EXERCISE INSTRUCTIONS » Your answer should consist of the lines in the listing that hold "badge".

SUPPLIED RECORDS »
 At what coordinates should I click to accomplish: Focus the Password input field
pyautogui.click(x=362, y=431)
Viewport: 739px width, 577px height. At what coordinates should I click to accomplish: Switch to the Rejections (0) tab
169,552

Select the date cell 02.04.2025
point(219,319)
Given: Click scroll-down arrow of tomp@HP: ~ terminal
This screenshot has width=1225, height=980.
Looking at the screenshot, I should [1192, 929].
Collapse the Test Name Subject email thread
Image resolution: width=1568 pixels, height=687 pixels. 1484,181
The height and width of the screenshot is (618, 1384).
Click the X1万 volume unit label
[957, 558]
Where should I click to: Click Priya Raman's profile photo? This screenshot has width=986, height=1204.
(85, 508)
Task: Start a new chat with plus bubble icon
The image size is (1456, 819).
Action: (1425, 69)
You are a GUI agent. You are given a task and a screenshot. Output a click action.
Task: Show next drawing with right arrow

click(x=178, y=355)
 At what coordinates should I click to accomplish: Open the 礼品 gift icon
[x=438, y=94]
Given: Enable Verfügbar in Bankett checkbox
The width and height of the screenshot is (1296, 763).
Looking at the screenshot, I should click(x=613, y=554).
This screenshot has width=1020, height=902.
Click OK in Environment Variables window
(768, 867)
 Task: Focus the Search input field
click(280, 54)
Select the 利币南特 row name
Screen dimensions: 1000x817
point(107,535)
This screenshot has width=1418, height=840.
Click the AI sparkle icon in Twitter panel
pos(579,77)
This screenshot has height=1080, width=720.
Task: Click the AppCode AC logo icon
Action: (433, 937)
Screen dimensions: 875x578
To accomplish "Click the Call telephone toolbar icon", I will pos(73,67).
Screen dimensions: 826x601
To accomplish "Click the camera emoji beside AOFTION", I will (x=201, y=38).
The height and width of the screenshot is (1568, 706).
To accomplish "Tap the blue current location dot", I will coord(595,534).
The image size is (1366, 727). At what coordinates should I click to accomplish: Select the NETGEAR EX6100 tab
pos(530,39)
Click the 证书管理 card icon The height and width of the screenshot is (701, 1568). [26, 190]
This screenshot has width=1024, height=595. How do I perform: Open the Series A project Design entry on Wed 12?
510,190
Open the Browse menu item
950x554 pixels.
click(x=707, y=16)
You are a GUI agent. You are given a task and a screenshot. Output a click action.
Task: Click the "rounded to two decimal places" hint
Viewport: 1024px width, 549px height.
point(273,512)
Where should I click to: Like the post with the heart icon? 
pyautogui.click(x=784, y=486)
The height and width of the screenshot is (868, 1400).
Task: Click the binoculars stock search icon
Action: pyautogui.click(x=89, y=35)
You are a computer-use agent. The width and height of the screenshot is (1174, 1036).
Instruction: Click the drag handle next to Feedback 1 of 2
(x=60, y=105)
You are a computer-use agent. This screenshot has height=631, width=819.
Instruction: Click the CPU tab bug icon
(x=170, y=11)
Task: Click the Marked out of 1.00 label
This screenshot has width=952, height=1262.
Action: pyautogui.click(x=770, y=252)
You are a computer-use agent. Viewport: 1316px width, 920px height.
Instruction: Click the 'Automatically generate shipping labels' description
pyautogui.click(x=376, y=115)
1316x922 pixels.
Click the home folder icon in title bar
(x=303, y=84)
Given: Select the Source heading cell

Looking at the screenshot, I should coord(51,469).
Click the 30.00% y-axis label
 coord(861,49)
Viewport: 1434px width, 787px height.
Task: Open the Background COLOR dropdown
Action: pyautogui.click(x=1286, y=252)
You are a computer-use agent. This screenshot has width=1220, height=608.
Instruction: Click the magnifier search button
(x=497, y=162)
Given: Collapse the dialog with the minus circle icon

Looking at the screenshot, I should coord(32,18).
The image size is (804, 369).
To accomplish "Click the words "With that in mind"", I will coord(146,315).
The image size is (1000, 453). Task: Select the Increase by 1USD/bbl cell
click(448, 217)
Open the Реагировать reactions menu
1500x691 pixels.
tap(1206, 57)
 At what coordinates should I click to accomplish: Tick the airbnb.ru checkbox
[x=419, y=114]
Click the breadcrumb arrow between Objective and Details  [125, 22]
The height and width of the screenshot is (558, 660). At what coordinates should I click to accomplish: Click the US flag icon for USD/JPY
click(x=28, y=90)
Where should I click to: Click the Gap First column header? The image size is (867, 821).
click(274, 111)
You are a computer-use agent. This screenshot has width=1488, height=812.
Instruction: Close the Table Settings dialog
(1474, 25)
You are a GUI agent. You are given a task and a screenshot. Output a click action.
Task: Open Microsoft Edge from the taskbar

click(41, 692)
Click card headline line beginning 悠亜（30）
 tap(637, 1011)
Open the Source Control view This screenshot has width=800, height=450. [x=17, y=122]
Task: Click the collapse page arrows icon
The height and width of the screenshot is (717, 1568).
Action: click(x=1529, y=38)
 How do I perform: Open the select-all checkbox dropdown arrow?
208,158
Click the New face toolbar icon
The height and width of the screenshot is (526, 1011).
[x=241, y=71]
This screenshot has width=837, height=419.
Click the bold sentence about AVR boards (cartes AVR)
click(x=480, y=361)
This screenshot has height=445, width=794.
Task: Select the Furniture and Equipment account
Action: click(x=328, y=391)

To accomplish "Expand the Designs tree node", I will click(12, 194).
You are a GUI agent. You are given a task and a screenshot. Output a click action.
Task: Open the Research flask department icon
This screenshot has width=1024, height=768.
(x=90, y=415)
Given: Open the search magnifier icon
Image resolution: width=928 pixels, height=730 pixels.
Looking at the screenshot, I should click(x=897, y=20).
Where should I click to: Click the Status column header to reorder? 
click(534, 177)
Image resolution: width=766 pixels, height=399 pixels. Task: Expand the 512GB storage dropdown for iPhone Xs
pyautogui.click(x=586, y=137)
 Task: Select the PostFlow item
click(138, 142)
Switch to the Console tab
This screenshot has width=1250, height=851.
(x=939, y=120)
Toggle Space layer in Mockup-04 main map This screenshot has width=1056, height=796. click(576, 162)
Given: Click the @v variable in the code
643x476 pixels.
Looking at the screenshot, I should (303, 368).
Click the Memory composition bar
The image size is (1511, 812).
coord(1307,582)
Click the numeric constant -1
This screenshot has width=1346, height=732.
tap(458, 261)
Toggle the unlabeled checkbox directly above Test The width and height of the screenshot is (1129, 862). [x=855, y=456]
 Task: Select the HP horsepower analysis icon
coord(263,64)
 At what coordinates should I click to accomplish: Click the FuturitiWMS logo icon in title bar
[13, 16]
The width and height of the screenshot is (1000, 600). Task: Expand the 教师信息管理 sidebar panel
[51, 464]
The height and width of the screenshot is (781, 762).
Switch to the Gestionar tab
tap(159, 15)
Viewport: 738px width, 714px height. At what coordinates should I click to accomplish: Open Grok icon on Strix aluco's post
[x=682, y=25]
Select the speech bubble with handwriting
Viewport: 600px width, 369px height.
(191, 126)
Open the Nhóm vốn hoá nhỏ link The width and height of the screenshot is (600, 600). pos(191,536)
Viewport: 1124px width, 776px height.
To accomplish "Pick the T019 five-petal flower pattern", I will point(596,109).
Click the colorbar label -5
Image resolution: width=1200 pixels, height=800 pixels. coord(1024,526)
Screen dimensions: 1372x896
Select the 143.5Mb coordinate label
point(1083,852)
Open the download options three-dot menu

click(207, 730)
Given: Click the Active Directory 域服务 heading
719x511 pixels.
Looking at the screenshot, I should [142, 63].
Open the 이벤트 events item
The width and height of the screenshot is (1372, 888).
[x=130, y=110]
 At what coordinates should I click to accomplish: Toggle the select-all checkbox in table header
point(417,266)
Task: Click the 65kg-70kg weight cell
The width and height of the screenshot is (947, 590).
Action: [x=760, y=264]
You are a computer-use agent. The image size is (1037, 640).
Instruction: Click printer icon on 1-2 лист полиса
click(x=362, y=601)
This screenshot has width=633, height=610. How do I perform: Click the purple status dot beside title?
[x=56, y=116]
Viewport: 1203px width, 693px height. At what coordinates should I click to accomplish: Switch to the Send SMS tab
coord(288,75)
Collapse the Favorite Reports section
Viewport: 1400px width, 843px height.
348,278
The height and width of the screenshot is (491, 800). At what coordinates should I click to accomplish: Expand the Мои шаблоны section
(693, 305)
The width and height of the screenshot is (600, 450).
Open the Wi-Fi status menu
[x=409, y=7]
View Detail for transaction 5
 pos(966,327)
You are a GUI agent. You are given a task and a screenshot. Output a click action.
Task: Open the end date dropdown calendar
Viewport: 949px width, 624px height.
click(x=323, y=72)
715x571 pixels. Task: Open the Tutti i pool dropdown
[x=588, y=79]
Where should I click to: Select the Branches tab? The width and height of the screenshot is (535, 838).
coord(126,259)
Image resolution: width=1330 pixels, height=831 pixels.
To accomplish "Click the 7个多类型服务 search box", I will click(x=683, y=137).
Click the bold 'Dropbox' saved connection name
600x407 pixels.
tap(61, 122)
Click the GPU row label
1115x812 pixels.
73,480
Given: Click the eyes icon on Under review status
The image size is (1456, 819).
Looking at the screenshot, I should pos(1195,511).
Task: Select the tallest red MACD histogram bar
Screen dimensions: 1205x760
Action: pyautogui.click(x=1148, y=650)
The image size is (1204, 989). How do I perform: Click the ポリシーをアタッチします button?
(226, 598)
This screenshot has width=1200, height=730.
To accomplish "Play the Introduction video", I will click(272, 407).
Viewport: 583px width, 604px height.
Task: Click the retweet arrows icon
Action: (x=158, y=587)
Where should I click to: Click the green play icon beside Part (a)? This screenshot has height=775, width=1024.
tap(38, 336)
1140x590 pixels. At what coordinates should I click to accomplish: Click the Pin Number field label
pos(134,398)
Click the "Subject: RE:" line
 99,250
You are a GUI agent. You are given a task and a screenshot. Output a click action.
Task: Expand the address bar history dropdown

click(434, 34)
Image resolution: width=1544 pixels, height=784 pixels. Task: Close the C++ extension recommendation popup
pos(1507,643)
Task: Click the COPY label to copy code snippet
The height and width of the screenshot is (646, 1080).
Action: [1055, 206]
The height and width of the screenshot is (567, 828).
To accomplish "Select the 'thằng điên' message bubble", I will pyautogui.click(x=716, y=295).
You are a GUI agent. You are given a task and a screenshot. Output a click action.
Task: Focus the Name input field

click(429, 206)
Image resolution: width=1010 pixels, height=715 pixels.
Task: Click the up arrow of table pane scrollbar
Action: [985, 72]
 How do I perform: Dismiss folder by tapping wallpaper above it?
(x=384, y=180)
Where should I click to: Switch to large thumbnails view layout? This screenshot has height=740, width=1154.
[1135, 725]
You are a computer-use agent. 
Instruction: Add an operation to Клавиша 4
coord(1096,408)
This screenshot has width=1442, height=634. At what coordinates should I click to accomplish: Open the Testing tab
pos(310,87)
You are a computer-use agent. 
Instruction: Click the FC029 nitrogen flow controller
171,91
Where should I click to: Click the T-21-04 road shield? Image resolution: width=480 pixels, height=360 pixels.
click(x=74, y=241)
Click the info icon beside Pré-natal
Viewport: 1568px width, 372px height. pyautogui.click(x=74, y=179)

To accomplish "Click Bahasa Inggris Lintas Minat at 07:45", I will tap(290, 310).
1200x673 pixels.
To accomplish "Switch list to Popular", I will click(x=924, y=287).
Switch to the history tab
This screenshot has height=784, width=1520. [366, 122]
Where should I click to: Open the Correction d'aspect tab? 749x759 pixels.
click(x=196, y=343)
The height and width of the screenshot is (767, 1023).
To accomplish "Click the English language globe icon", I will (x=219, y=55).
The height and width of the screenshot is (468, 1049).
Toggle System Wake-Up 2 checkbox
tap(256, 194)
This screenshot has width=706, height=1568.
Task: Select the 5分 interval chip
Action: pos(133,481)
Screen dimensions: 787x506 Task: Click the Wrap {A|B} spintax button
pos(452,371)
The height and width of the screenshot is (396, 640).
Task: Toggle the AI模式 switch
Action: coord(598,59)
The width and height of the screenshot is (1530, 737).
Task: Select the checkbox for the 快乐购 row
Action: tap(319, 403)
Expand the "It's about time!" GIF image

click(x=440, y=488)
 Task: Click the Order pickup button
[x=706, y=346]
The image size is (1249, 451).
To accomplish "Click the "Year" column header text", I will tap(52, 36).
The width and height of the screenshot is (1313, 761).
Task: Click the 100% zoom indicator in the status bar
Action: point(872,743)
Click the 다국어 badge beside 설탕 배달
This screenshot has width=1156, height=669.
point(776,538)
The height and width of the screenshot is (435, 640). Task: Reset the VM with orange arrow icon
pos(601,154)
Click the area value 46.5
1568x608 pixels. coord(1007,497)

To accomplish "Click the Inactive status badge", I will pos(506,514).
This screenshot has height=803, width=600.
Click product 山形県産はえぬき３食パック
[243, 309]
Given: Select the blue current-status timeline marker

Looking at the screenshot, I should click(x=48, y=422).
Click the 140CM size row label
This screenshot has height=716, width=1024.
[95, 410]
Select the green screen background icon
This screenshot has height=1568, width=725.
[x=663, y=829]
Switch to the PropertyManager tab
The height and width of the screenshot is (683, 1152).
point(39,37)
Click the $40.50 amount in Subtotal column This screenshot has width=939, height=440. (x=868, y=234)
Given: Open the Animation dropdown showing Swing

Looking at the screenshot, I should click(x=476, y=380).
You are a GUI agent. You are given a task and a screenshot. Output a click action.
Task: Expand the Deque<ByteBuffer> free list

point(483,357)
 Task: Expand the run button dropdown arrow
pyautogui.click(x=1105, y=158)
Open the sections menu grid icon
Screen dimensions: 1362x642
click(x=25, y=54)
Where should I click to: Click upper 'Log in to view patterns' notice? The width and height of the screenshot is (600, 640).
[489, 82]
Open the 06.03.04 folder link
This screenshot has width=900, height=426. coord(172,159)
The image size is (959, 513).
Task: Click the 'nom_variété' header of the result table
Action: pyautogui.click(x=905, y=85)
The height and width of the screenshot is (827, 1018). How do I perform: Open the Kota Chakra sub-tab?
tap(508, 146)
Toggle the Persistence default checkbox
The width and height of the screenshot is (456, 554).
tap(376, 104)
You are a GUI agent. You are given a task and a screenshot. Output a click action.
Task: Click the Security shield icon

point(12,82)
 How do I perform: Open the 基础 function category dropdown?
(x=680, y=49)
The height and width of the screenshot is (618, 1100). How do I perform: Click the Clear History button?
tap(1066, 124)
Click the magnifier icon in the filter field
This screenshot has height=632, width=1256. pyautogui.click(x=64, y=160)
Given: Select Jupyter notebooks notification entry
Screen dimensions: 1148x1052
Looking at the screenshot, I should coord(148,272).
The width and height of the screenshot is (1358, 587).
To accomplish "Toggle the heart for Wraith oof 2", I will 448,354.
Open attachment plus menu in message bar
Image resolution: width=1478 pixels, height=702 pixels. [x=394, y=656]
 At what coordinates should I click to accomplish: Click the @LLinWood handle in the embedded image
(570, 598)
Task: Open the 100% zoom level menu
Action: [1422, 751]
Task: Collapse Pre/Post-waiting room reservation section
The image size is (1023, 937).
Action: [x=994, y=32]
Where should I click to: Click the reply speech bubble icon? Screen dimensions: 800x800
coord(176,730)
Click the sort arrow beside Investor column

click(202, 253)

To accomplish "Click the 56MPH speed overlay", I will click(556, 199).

RESPONSE »
Click the 다국어 badge beside 설탕 배달
To accomplish "Click the Inactive status badge", I will pos(506,514).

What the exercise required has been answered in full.